Provided records -
^^^^^^^^
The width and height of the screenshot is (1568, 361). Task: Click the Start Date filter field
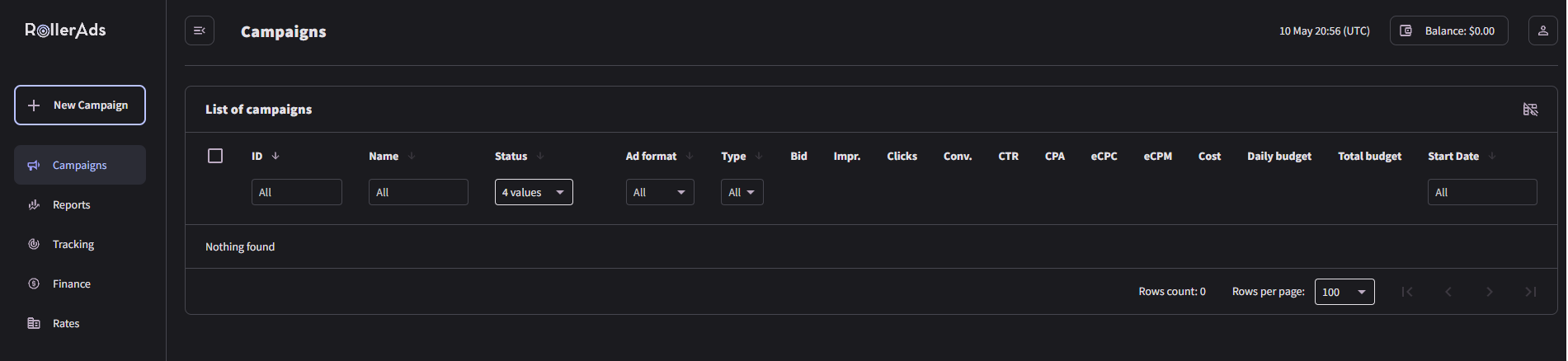click(1481, 192)
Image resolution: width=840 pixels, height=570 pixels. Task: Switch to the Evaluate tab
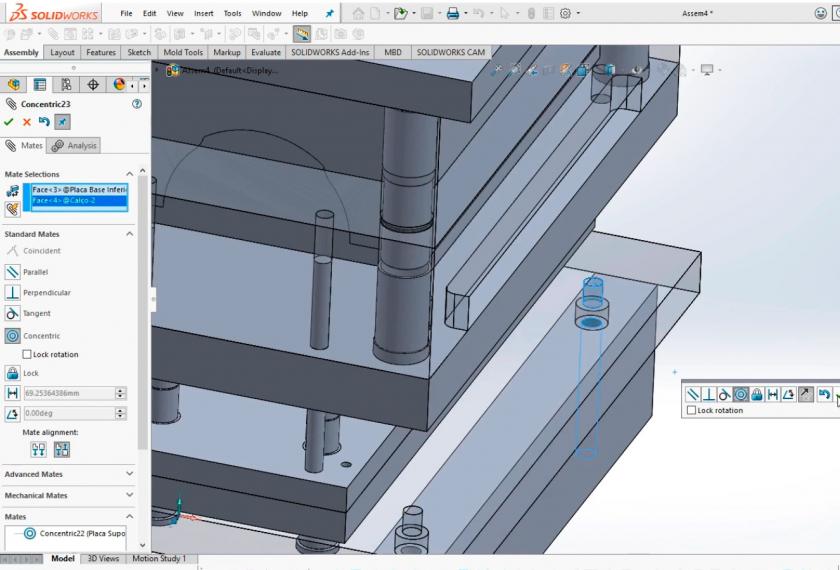[266, 52]
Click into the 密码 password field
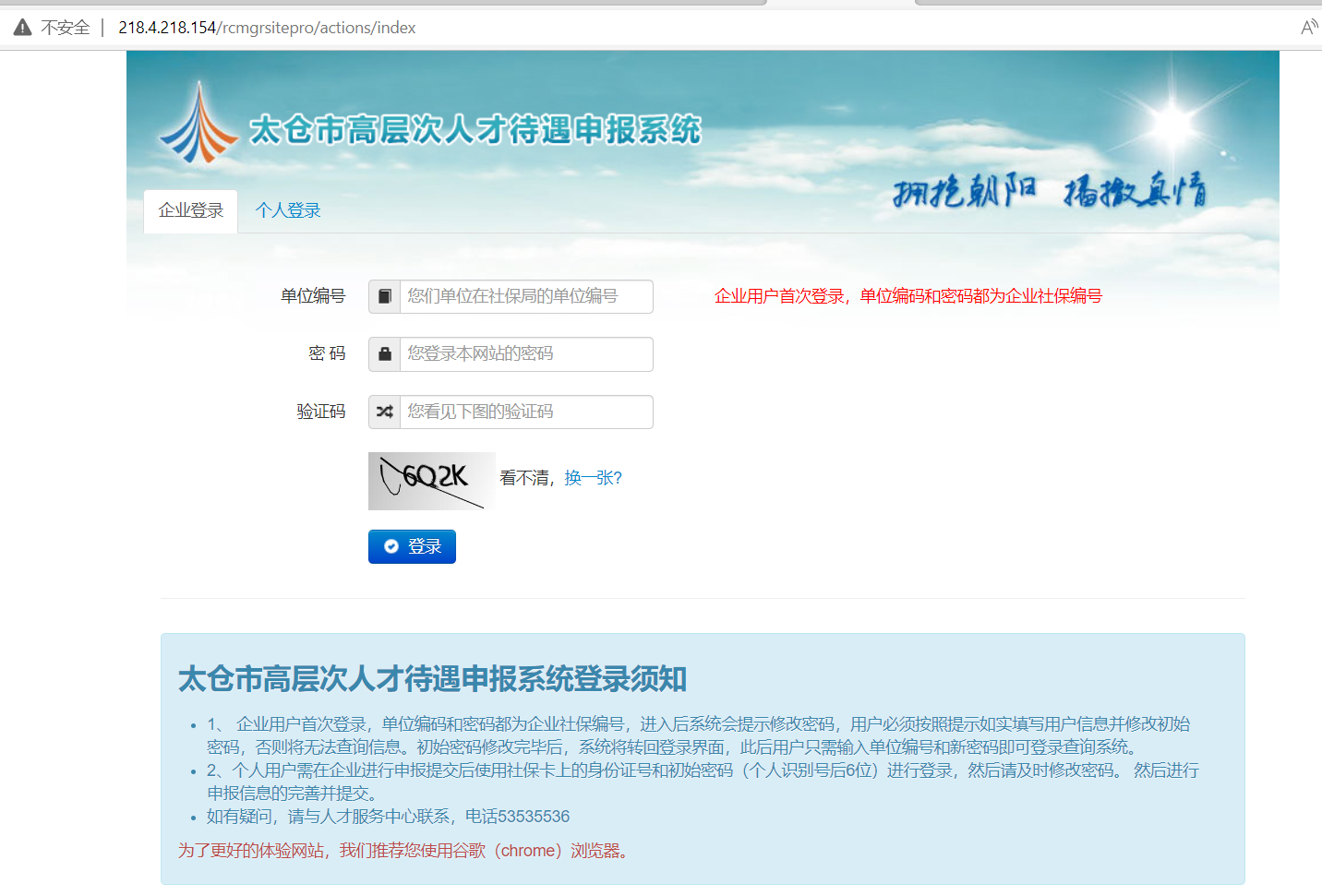The height and width of the screenshot is (896, 1322). coord(525,354)
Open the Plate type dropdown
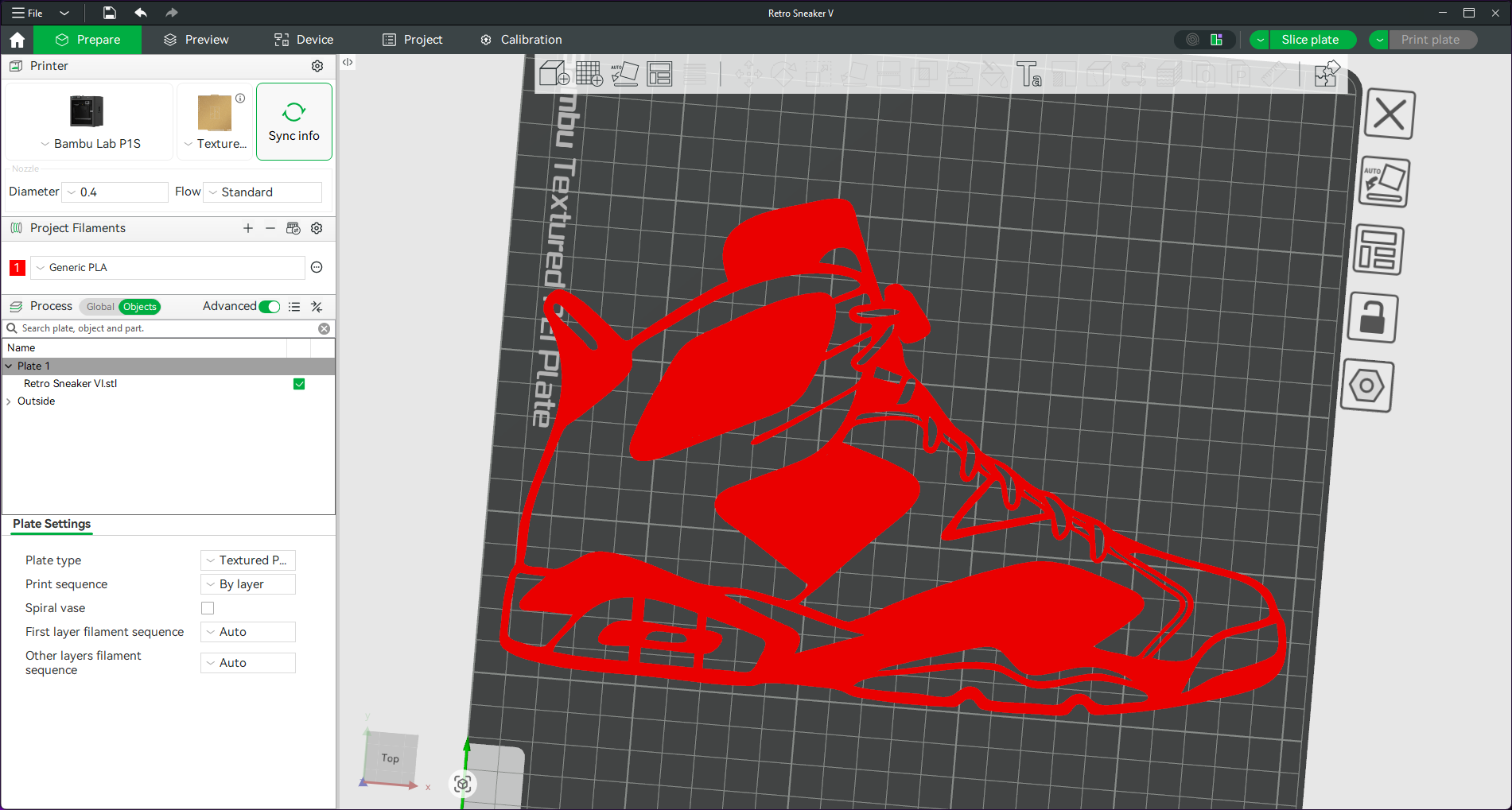 click(248, 560)
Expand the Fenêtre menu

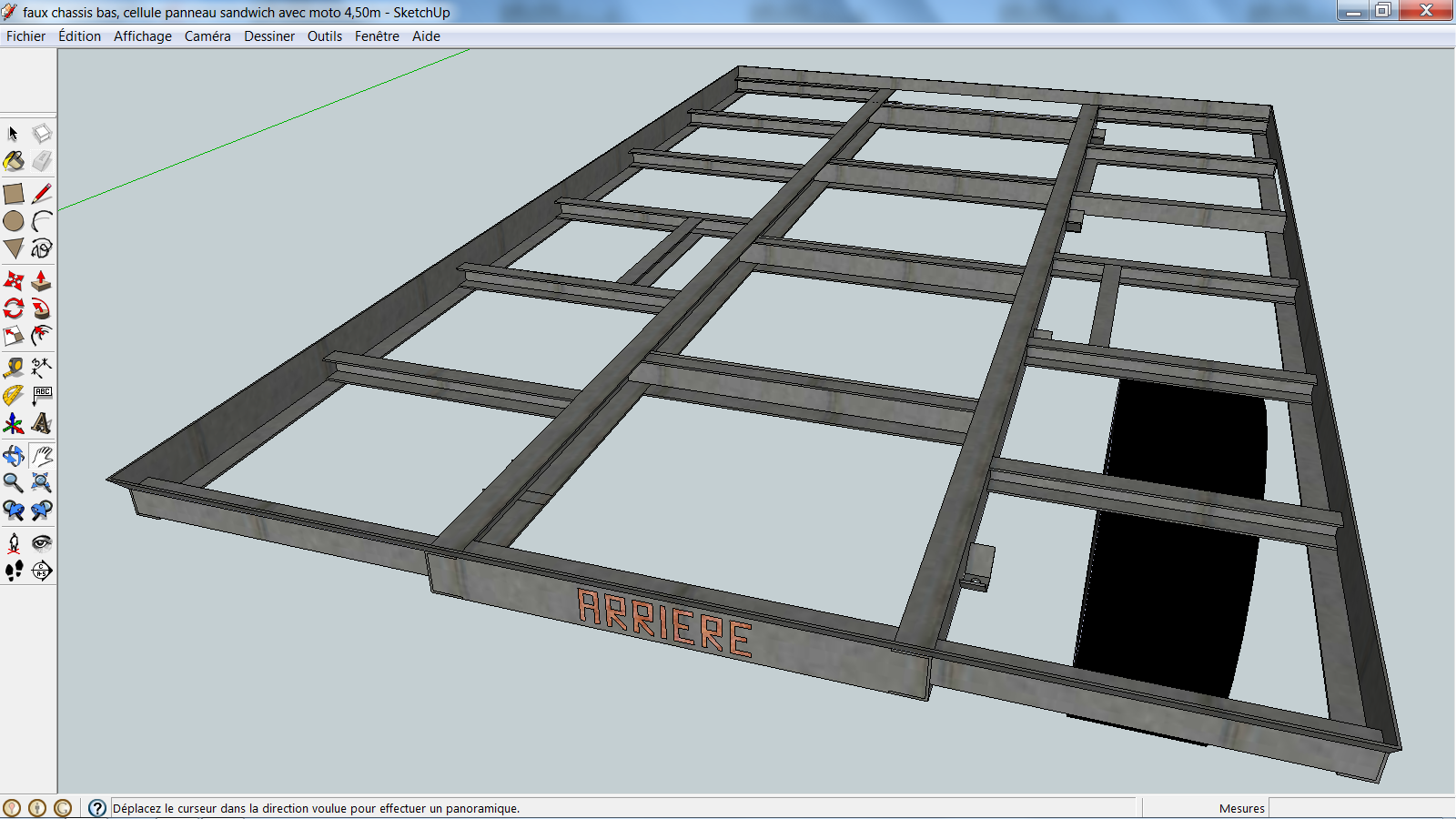tap(377, 36)
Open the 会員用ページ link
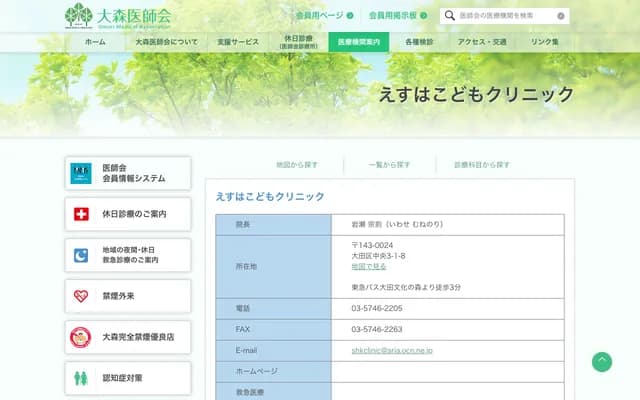Image resolution: width=640 pixels, height=400 pixels. point(323,16)
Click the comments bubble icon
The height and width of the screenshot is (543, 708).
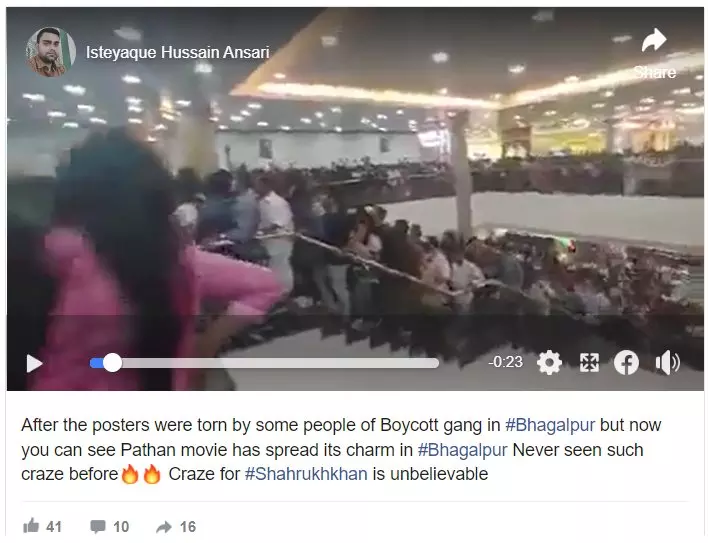98,526
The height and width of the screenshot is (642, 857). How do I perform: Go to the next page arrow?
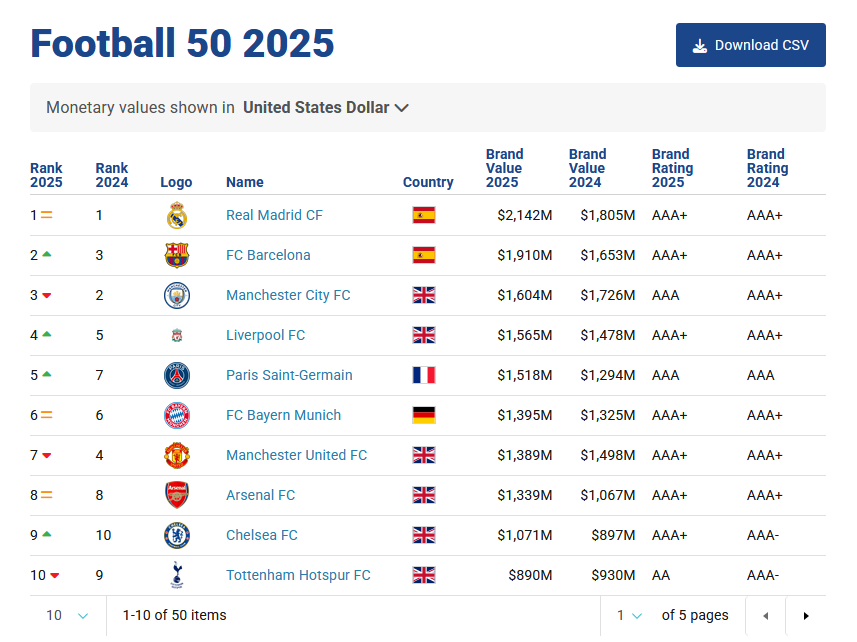point(806,616)
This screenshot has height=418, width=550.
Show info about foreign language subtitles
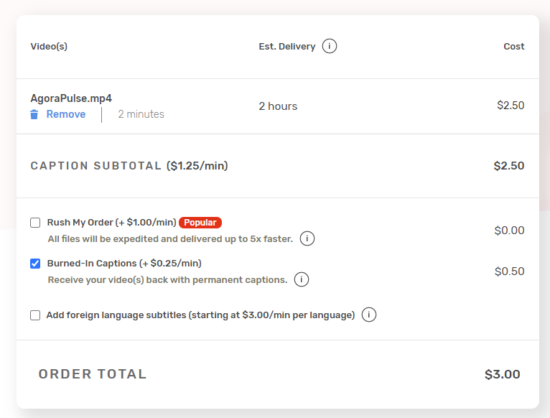pos(369,315)
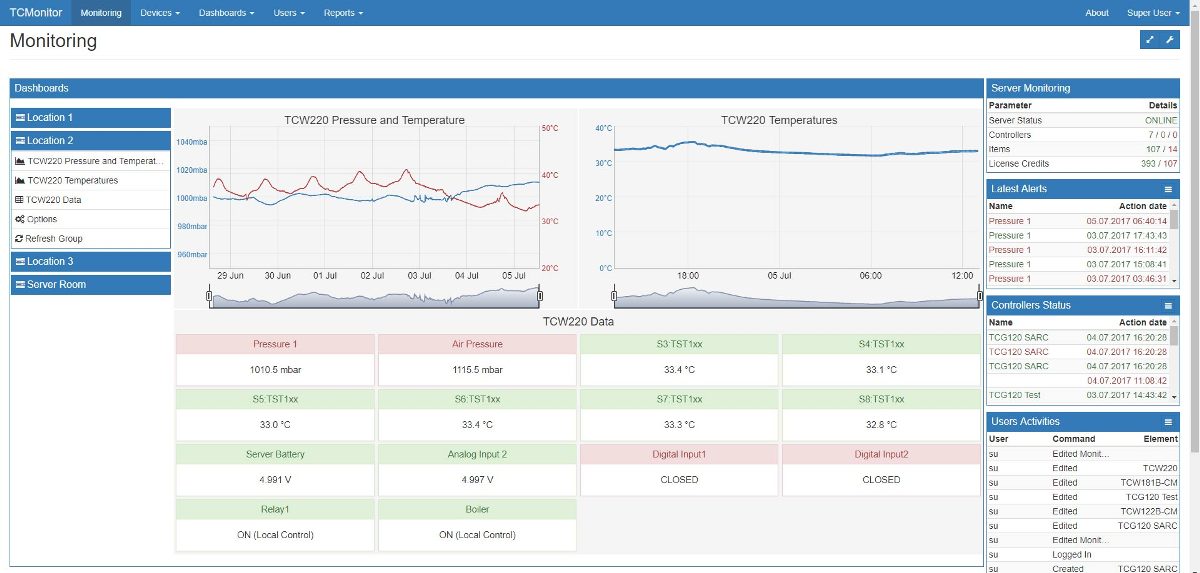Click the fullscreen expand icon button
1200x573 pixels.
point(1150,40)
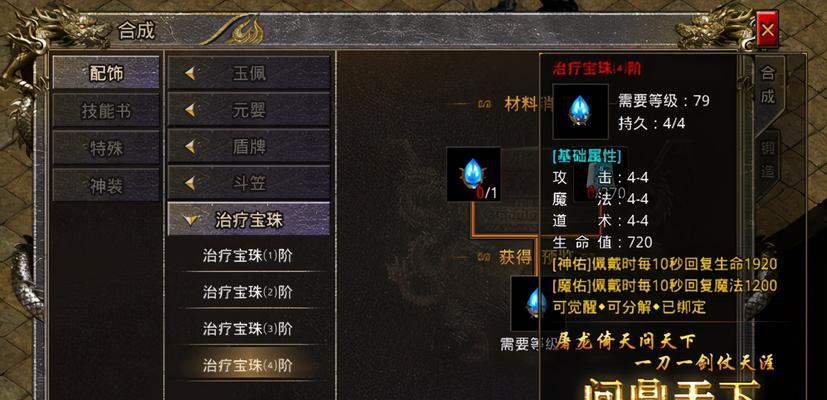Click the arrow icon beside 斗笠
This screenshot has height=400, width=827.
190,183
^^^^^^^^
Reproduce the part of the data that begins with the line containing "Click the comments bubble icon" and runs to the end of the data, omitting the pictures.

Click the comments bubble icon
The height and width of the screenshot is (543, 708).
98,526
The height and width of the screenshot is (642, 857). How do I perform: Go to the next page arrow?
point(806,616)
This screenshot has height=418, width=550.
Show info about foreign language subtitles
pos(369,315)
Click the fullscreen expand icon button
1200x573 pixels.
point(1150,40)
Click the arrow icon beside 斗笠
This screenshot has height=400, width=827.
190,183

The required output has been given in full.